Loss is Change and Change is Loss
May 26, 2021
By Ken Barringer
Where were you when you got the news? Who did you hear it from? What was your initial reaction and did you have any variability of emotion (anxiety, relief, uncertainty, disbelief)? As you thought about it what memories came to mind? Was there anything you got nostalgic about? Anything you just wanted to wipe from memory? What was the weather like when you got the news? Where were you and what were you wearing?
Yes, these are questions I may ask someone when they found out an important person in their life died. These are also questions I have also asked people when they found out (for those of us here in Massachusetts) “Massachusetts reopening moved up to May 29th, all covid-19 restrictions are lifted.”

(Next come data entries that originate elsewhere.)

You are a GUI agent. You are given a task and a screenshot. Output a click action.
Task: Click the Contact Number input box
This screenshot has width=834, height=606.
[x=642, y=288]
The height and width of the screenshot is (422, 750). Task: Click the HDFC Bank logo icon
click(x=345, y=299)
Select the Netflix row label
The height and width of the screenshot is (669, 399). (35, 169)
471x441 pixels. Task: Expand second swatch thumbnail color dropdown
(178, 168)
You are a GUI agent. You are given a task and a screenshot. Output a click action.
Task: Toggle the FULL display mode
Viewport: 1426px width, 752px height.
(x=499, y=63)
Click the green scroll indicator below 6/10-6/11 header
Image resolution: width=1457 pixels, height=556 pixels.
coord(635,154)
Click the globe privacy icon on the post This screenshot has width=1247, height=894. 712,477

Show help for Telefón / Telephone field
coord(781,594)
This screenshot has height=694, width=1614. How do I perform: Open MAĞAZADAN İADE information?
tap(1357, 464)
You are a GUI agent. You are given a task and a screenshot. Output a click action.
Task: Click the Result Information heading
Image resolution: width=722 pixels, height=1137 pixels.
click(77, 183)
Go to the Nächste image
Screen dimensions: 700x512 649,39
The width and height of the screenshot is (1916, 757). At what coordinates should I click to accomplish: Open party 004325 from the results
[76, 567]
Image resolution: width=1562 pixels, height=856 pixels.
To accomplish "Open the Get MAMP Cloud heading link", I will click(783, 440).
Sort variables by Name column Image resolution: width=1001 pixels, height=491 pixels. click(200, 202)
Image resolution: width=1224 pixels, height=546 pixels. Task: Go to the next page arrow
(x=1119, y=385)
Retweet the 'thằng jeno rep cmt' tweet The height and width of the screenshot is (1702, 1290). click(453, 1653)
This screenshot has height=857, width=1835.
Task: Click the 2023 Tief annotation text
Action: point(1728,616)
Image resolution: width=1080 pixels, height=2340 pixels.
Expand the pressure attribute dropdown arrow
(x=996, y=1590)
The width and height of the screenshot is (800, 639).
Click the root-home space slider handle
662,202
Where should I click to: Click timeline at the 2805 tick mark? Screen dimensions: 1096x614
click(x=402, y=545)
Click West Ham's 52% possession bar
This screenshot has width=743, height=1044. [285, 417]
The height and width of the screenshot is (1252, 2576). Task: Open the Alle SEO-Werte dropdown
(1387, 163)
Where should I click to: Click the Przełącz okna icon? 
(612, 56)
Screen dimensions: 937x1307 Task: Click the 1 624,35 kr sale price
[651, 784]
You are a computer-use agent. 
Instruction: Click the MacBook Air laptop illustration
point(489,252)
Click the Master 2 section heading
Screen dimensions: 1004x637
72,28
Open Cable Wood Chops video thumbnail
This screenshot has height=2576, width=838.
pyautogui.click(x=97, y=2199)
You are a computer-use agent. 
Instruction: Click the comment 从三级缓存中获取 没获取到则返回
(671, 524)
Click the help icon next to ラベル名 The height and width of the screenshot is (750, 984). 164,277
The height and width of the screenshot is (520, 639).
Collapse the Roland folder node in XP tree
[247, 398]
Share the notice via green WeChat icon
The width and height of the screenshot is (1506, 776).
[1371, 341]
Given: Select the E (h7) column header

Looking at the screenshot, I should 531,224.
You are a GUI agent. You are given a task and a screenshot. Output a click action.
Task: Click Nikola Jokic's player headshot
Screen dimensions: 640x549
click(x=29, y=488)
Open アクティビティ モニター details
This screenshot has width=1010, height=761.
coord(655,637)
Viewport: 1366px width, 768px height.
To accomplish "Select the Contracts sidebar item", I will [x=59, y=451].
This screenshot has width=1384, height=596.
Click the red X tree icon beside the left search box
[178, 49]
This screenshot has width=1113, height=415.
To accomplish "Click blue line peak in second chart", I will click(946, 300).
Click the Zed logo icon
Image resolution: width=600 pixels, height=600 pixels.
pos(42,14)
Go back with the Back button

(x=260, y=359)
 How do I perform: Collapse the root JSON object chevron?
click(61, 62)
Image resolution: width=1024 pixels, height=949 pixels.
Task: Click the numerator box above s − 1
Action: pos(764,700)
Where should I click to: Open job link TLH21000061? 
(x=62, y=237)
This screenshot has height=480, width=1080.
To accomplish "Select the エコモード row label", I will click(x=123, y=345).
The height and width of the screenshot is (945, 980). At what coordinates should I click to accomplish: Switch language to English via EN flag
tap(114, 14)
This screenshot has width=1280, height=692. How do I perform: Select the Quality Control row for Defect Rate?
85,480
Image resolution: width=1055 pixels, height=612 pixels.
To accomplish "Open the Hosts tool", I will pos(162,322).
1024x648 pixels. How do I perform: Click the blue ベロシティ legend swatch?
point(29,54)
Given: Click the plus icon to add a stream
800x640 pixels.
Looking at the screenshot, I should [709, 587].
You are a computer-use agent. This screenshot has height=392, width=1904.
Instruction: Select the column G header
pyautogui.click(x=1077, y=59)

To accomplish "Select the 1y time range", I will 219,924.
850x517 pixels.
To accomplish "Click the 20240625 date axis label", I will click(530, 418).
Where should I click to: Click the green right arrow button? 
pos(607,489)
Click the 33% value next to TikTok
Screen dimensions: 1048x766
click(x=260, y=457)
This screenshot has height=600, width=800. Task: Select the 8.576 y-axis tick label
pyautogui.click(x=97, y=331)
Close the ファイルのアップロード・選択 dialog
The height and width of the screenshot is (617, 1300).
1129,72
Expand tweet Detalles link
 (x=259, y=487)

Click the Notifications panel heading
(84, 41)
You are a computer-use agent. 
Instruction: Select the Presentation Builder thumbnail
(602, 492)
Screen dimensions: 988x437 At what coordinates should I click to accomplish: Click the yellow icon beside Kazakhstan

Loss is change and change is loss. Even when change is ‘for the better’ there is still a loss of what is known for something that has yet to be defined. We love stasis. In fact, we seem to thrive on stasis, even if what is static is not desirable. Predictability and familiarity can equal comfort.
People have talked about their experience / feelings being similar on the day the locked down began in March of 2020 and the day the mask ban was lifted in May 2021. There was shock, questioning, uncertainty and issues of trust. Many fears and anxieties can arise from distortions in our thinking and not necessarily based on truths and realities. (as Mark Twain once said, “when I think back to the hardest times in my life I realize now that most of them never happened”). However, when a fear has been actualized it creates the possibility that it could happen again – and we get into protective mode. We need to acknowledge and own this in order to go forward into the new world or protective mode can limit our experience.
Trauma, like loss (isn’t all loss traumatic to some degree?), is often thought of as something that happened in the past and thus its impact is limited to your past. However, trauma’s strongest effect can be in the present and future. I’d put the experience of the pandemic in this category. Let’s still be safe and celebrate. However, let’s also leave room to acknowledge all our feelings – whether they be joy or jitters.